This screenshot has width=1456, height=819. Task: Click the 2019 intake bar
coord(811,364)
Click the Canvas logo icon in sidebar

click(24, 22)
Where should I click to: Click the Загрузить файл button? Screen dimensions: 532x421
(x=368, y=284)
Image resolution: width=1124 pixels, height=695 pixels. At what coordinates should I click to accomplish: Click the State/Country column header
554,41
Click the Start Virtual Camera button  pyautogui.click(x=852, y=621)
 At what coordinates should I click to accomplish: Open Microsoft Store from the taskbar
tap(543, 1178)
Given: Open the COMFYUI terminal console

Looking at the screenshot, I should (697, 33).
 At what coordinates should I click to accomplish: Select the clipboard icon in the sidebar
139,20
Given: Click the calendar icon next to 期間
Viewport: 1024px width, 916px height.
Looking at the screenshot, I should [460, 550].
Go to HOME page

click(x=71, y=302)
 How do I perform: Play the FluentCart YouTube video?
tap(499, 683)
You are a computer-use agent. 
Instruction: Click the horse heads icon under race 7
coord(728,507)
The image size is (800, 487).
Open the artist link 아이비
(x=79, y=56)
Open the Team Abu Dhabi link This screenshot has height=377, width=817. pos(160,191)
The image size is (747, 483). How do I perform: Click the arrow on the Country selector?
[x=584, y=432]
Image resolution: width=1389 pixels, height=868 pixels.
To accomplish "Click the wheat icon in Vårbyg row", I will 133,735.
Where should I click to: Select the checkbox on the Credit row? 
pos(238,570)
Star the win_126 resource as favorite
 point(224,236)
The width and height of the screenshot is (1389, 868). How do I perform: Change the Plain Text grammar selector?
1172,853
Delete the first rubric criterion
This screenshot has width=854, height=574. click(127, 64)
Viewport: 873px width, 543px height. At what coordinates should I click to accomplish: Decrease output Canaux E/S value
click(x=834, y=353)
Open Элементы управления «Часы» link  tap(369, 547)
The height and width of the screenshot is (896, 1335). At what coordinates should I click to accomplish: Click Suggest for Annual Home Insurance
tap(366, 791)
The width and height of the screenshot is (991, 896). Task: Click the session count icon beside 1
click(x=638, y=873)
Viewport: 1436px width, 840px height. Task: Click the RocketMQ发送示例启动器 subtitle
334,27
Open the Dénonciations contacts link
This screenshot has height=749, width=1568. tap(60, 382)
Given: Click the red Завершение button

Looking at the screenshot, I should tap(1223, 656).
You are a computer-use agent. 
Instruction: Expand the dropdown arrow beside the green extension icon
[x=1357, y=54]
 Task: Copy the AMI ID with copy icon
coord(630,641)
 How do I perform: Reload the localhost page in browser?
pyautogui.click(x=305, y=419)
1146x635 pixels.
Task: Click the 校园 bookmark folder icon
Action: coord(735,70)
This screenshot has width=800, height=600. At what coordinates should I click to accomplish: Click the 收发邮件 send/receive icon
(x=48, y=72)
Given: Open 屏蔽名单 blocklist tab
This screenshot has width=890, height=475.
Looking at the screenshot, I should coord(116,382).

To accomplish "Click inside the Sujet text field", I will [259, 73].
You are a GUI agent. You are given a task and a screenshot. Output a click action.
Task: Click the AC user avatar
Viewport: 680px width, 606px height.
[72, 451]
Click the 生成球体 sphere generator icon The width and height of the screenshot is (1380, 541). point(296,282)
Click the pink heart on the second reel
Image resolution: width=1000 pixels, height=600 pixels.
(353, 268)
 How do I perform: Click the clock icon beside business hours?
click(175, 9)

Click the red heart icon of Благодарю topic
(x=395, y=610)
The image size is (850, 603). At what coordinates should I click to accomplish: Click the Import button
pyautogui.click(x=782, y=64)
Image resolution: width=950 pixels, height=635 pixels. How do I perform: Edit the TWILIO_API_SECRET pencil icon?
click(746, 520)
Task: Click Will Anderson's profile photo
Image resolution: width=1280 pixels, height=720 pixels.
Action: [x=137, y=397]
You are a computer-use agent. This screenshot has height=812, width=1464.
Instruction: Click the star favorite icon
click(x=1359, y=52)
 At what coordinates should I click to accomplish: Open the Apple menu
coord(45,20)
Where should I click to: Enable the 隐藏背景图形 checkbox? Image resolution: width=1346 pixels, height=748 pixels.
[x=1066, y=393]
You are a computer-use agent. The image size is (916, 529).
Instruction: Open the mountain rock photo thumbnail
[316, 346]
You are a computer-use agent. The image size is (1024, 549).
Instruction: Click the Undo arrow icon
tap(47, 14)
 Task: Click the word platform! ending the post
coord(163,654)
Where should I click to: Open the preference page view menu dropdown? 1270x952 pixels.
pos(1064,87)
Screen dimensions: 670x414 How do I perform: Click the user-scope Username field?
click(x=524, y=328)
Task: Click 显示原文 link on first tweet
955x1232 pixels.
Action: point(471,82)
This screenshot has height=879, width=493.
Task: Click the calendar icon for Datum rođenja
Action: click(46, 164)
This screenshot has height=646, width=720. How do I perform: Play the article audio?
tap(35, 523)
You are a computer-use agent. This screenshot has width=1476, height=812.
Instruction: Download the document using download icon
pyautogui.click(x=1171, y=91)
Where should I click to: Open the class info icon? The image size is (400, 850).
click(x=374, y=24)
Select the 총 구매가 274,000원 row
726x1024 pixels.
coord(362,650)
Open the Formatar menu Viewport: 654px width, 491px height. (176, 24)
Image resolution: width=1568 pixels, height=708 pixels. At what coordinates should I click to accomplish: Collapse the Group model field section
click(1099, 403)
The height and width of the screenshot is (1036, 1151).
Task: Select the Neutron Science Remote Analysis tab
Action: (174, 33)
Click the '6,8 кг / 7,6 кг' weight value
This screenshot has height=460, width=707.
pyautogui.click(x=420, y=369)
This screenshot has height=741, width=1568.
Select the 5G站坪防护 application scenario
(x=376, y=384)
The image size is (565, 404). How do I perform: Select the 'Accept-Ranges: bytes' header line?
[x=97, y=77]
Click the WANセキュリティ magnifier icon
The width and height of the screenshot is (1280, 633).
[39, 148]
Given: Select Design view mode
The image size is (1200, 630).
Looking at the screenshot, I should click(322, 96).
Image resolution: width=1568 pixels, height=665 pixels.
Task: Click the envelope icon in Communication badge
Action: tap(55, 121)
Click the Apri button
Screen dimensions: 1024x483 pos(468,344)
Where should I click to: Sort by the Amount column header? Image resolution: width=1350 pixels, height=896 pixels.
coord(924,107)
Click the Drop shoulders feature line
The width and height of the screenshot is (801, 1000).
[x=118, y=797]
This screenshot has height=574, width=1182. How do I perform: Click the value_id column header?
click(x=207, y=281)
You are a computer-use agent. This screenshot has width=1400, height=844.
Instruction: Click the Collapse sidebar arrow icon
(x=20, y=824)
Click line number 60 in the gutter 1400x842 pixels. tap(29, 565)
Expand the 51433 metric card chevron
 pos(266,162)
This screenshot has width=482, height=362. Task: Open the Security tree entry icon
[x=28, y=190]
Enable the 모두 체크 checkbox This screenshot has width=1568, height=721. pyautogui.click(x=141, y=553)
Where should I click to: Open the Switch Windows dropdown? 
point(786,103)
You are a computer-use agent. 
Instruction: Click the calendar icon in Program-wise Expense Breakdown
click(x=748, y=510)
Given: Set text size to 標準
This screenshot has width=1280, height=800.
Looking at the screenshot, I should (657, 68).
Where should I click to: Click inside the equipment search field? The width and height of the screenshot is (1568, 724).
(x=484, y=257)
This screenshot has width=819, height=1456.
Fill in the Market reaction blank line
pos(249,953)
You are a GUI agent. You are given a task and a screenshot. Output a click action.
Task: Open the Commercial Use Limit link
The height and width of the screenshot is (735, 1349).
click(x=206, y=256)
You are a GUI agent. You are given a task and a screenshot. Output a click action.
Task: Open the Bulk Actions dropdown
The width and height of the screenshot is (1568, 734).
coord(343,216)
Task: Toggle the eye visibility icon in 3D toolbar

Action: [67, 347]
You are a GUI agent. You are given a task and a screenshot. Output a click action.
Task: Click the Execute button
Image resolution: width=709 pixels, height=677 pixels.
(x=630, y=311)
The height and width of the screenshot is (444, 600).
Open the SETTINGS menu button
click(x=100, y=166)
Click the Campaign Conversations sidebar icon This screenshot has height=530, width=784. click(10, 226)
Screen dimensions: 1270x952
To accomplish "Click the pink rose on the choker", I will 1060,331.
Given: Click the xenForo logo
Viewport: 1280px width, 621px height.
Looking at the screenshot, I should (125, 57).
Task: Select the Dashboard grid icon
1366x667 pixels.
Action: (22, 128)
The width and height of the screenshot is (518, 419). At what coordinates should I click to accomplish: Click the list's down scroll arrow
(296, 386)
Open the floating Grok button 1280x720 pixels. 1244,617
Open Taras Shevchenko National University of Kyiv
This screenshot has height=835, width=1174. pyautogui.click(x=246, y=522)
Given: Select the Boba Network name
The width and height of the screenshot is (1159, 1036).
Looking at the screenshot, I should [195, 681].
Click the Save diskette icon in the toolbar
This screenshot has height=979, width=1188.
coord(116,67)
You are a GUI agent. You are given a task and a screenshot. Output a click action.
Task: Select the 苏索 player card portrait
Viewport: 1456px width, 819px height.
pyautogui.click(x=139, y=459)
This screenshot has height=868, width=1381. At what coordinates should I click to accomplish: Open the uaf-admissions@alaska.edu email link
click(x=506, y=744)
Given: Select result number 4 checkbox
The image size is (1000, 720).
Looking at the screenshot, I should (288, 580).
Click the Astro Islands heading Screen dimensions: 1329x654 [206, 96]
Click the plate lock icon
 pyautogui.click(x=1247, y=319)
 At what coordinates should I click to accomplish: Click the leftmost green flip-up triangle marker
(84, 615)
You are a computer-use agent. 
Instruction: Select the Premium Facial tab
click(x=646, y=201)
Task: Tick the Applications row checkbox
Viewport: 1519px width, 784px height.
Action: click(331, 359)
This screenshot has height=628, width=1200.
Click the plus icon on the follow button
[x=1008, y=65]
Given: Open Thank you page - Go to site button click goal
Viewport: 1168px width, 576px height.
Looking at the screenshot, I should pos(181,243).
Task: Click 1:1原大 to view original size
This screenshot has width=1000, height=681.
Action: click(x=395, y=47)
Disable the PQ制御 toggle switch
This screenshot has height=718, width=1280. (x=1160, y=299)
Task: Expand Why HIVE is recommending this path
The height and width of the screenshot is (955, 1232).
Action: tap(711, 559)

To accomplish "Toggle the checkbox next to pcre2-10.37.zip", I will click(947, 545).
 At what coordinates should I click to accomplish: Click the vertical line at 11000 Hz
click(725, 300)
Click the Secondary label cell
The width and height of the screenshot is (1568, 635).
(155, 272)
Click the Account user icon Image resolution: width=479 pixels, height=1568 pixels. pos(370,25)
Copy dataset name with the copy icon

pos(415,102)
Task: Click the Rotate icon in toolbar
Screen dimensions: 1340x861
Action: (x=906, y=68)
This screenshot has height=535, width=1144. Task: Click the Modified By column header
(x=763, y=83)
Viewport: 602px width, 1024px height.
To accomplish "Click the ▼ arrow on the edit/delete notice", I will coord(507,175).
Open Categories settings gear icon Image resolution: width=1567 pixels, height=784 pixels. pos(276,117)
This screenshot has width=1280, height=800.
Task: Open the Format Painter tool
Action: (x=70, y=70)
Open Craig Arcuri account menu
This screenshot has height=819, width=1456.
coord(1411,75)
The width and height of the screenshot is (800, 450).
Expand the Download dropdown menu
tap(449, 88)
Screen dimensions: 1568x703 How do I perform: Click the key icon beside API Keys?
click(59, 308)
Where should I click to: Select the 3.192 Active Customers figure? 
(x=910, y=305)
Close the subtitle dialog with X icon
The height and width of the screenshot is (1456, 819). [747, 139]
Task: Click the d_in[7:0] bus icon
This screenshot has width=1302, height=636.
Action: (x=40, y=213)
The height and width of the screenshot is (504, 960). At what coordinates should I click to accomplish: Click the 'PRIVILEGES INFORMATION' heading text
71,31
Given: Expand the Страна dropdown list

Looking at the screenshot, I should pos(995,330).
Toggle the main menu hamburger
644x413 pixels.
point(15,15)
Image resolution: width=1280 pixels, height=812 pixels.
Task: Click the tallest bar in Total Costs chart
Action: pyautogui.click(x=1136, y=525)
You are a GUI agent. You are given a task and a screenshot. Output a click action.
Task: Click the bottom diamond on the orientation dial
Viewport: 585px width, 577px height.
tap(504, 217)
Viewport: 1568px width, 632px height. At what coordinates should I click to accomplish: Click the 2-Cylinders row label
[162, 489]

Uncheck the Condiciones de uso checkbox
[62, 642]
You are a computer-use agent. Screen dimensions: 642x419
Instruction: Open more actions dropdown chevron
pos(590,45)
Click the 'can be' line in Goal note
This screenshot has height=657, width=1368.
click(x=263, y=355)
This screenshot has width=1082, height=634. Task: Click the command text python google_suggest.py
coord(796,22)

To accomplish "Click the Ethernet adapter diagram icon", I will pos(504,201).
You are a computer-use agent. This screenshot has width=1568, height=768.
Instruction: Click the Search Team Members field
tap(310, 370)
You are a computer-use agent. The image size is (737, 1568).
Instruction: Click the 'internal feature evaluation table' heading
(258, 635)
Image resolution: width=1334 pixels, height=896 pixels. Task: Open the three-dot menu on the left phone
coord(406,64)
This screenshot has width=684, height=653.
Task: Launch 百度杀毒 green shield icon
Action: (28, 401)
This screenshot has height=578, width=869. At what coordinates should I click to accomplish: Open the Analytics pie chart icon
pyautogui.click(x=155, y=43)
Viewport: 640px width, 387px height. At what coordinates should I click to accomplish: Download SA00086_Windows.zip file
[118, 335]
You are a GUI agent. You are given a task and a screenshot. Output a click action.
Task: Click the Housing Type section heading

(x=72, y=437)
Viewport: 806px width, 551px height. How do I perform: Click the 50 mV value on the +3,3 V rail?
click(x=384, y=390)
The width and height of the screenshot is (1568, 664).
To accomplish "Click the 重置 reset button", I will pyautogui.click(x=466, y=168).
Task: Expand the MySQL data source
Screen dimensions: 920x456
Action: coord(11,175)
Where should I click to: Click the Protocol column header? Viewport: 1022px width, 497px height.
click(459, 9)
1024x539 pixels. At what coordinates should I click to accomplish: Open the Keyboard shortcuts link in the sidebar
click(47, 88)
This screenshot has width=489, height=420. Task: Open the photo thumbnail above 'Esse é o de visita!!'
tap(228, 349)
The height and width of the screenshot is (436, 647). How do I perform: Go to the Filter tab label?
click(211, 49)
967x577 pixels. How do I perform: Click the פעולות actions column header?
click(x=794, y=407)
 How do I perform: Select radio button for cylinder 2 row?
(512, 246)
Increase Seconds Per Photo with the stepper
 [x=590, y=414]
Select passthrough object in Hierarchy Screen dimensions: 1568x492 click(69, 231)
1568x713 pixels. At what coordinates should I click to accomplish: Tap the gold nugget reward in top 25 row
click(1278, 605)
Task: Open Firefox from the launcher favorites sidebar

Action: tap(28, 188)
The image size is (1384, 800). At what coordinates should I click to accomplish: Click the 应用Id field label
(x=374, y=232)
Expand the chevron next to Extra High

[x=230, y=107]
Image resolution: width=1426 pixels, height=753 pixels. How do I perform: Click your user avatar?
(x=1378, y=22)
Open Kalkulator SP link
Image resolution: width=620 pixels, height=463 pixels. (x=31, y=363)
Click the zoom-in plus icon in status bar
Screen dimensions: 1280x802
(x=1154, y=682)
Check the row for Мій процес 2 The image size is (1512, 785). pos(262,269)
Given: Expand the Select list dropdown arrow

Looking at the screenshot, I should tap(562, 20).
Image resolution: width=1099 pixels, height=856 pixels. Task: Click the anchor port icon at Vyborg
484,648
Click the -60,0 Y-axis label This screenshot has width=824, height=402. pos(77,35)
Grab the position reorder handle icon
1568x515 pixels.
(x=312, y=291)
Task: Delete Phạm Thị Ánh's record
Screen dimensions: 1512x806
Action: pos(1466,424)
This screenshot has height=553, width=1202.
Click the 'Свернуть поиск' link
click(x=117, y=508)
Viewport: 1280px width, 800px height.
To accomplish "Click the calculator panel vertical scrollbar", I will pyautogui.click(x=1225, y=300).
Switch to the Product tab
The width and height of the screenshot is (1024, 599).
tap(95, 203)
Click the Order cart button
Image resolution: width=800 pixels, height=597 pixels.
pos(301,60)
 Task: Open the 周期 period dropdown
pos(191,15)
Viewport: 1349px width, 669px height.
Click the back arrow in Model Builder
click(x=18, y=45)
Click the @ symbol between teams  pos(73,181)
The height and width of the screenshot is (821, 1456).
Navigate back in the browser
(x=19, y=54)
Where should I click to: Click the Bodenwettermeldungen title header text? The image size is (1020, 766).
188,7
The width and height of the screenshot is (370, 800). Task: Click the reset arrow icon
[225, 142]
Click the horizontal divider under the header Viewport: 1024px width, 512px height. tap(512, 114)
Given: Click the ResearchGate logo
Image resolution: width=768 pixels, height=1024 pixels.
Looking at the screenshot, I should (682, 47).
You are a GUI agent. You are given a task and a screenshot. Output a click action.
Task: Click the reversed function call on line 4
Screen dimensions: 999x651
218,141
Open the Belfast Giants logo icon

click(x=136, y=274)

GOAL ->
Retype the lines of the items exactly, starting with the line containing "Task: Click the d_in[7:0] bus icon" and ending with the line containing "click(x=263, y=355)".

ANSWER TO THE TASK ->
Task: Click the d_in[7:0] bus icon
This screenshot has width=1302, height=636.
Action: (x=40, y=213)
The height and width of the screenshot is (504, 960). At what coordinates should I click to accomplish: Click the 'PRIVILEGES INFORMATION' heading text
71,31
Given: Expand the Страна dropdown list

Looking at the screenshot, I should pos(995,330).
Toggle the main menu hamburger
644x413 pixels.
point(15,15)
Image resolution: width=1280 pixels, height=812 pixels.
Task: Click the tallest bar in Total Costs chart
Action: pyautogui.click(x=1136, y=525)
You are a GUI agent. You are given a task and a screenshot. Output a click action.
Task: Click the bottom diamond on the orientation dial
Viewport: 585px width, 577px height.
tap(504, 217)
Viewport: 1568px width, 632px height. At what coordinates should I click to accomplish: Click the 2-Cylinders row label
[162, 489]

Uncheck the Condiciones de uso checkbox
[62, 642]
You are a computer-use agent. Screen dimensions: 642x419
Instruction: Open more actions dropdown chevron
pos(590,45)
Click the 'can be' line in Goal note
This screenshot has height=657, width=1368.
click(x=263, y=355)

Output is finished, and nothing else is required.